Krishna basin is exclusively based on canal irrigation, involving a network of canals that carry

water from large reservoirs to the region’s rice fields. Increased demand for water in the region

has led to many instances of basin closure, as well as stream flow depletion. N.S. Praveen

Kumar of the International Water Management Institute (IWMI) in Hyderabad collected data on

rice production inputs and costs in collaboration with Dr. K. Palanisami and Dr. K. Krishna

Reddy. A total of 240 farmers were randomly surveyed, from six randomly selected villages, of

three randomly selected mandals (of 39 total mandals in the region). A mandal, or tehsil, is an

administrative division in India that consists of a city or town, and possibly additional towns and

villages. The data collection period was between 2009 and 2010.

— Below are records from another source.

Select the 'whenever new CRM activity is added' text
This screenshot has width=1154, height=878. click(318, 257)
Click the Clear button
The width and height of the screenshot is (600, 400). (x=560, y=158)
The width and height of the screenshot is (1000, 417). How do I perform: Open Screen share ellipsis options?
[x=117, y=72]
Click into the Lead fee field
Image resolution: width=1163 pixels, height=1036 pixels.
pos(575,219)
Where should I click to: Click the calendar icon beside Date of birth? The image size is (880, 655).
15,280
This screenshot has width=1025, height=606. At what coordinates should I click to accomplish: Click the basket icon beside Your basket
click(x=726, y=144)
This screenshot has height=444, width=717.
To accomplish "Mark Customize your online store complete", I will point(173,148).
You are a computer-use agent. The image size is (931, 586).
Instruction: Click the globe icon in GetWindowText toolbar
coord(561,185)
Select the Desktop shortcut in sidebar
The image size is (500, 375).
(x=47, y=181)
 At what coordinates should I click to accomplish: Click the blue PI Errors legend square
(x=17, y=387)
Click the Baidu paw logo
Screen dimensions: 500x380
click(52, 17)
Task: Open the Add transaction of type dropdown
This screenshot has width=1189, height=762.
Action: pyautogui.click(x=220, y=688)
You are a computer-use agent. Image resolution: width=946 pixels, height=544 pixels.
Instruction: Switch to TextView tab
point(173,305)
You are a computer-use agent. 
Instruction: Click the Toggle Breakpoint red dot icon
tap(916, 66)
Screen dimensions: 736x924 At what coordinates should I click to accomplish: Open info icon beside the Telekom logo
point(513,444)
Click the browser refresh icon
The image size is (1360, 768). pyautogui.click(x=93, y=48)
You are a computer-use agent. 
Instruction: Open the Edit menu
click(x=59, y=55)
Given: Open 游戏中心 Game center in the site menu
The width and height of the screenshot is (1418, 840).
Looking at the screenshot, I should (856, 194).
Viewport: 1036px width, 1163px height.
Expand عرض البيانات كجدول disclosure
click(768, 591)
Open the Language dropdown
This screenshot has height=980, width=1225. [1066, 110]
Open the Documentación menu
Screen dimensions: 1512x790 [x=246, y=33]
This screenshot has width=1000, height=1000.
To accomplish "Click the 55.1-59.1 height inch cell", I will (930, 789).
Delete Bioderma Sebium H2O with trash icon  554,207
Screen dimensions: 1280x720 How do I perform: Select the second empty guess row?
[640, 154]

The primary data collected includes general farm-level characteristics, irrigation levels,

crop calendar, production costs for each stage of the rice cultivation process (nursery, planting to

flowering stage, flowering to harvest, harvesting cost, harvesting/threshing, and total water use),

qualitative data on farmers willingness to adapt to climate change, farm household expenditure,

farm adaptation actions, and farmers’ observations on changes in weather/climate in the past five

years. Prices and quantity of fertilizer and pesticides used throughout the process of rice

cultivation are included. The data also includes a questionnaire on whether or not farmers used

weather-based crop insurance. This data will be used to measure current levels of input

inefficiency within rice production in the Krishna River basin. Table 1 shows summary statistics

of variables utilized in this study from IWMI.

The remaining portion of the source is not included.